TidyTuesday
    • About TidyTuesday
    • Datasets
      • 2025
      • 2024
      • 2023
      • 2022
      • 2021
      • 2020
      • 2019
      • 2018
    • Useful links

    On this page

    • Papal Encyclicals: Industrial Revolution vs. AI Revolution
      • The Data
      • How to Participate
        • PydyTuesday: A Posit collaboration with TidyTuesday
      • Data Dictionary
        • encyclicals.csv
        • papal_encyclicals.csv
        • scripture_references.csv
      • Cleaning Script

    Papal Encyclicals: Industrial Revolution vs. AI Revolution

    This week we’re exploring papal encyclicals — the most authoritative form of papal teaching in the Catholic Church. The primary dataset contains the full paragraph-level text of two encyclicals that bookend 135 years of technological revolution: Pope Leo XIII’s Rerum Novarum (1891), which addressed the Industrial Revolution’s impact on workers, and Pope Leo XIV’s Magnifica Humanitas (2026), which addresses artificial intelligence’s impact on human dignity. Both were signed on May 15 of their respective years.

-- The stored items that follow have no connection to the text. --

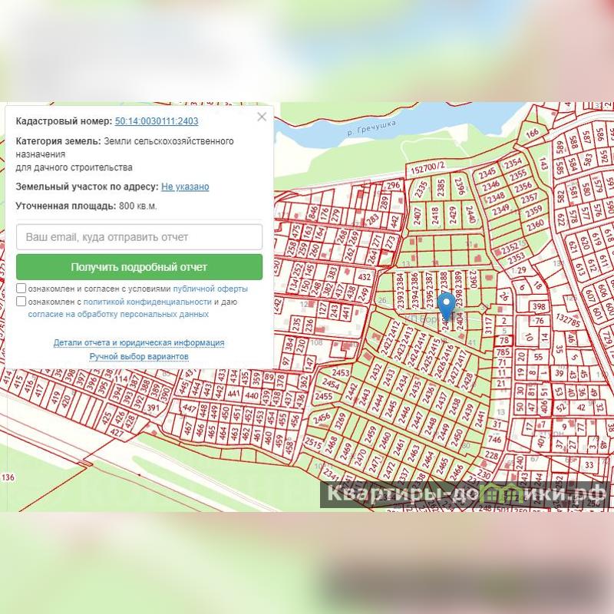The width and height of the screenshot is (614, 614).
Task: Open cadastral number 50:14:0030111:2403 link
Action: [x=157, y=121]
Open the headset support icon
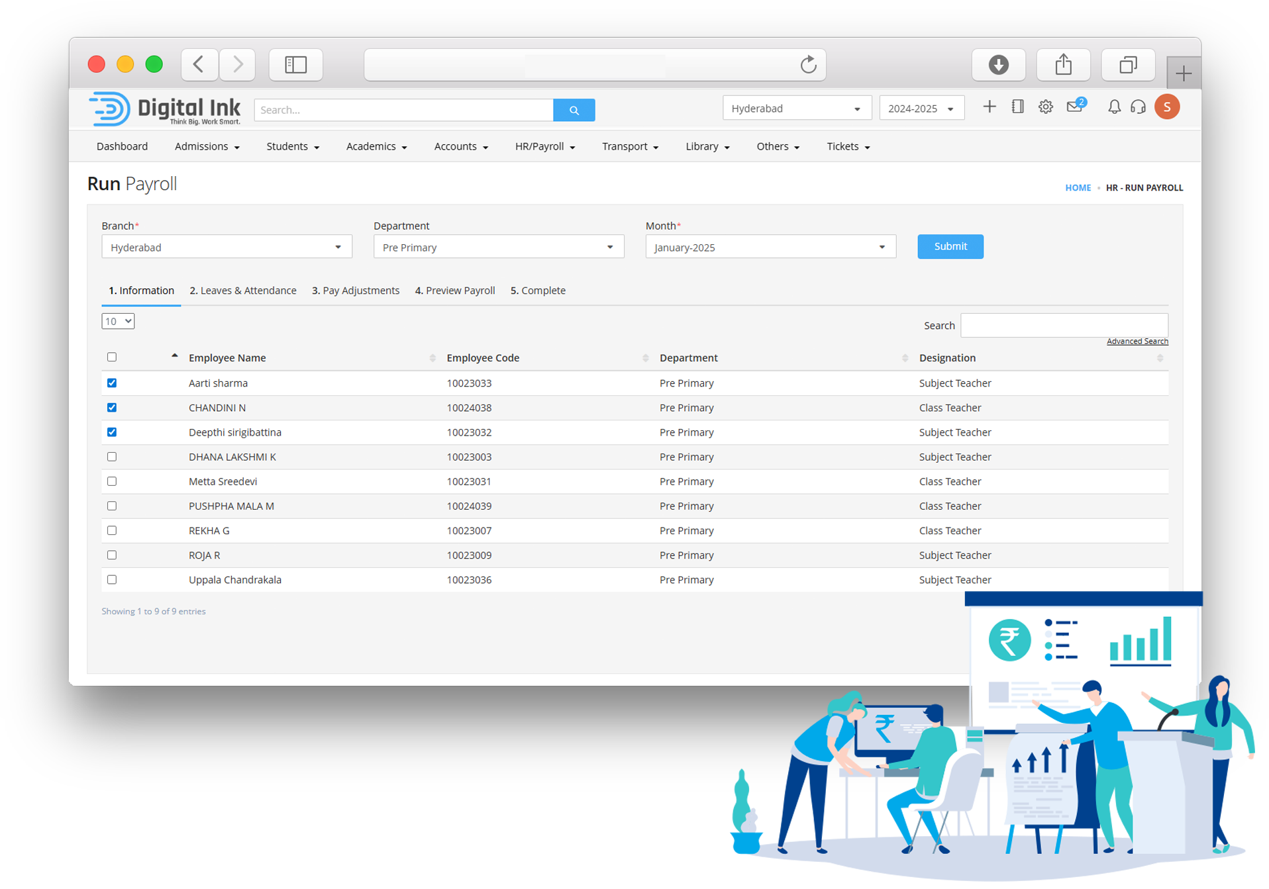The height and width of the screenshot is (889, 1269). 1138,107
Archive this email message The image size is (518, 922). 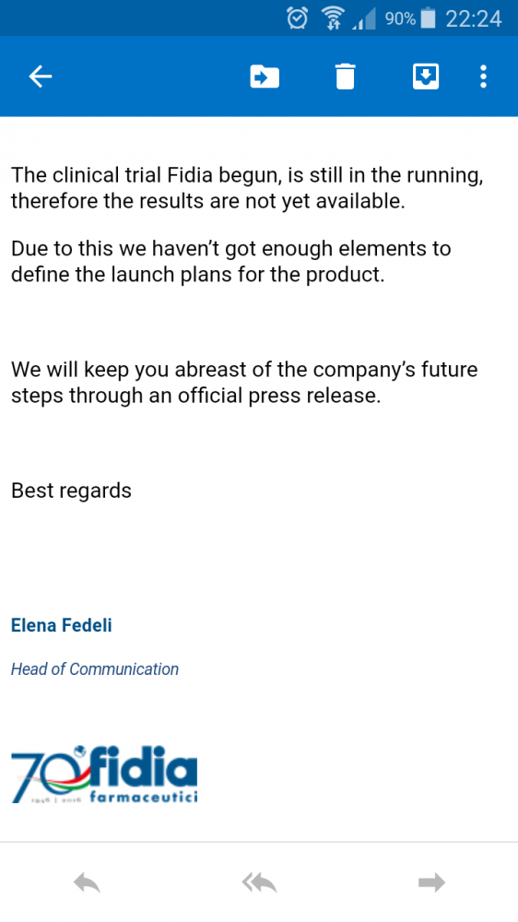pyautogui.click(x=426, y=77)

    The data comes from Vatican.va, the official website of the Holy See. A supplementary dataset catalogs all 213 papal encyclicals from 1878 to 2026 with metadata about each pope.

    “Humanity, created by God in all its grandeur, is today facing a pivotal choice: either to construct a new Tower of Babel or to build the city in which God and humanity dwell together.” — Pope Leo XIV, Magnifica Humanitas §1

    • How does the vocabulary of Catholic Social Teaching evolve from the Industrial Revolution to the AI Revolution?
    • Which books of the Bible does each Pope draw upon, and what does that reveal about their theological emphasis?
    • Can a machine learning model reliably distinguish which Pope wrote a paragraph? What features does it rely on — specific words, or writing style?
    • How has encyclical output changed over time? Leo XIII wrote 86 encyclicals; Francis wrote 4. What does that tell us about how papal communication has evolved?
    • Which passages of Magnifica Humanitas are most textually similar to Rerum Novarum, suggesting direct intellectual lineage?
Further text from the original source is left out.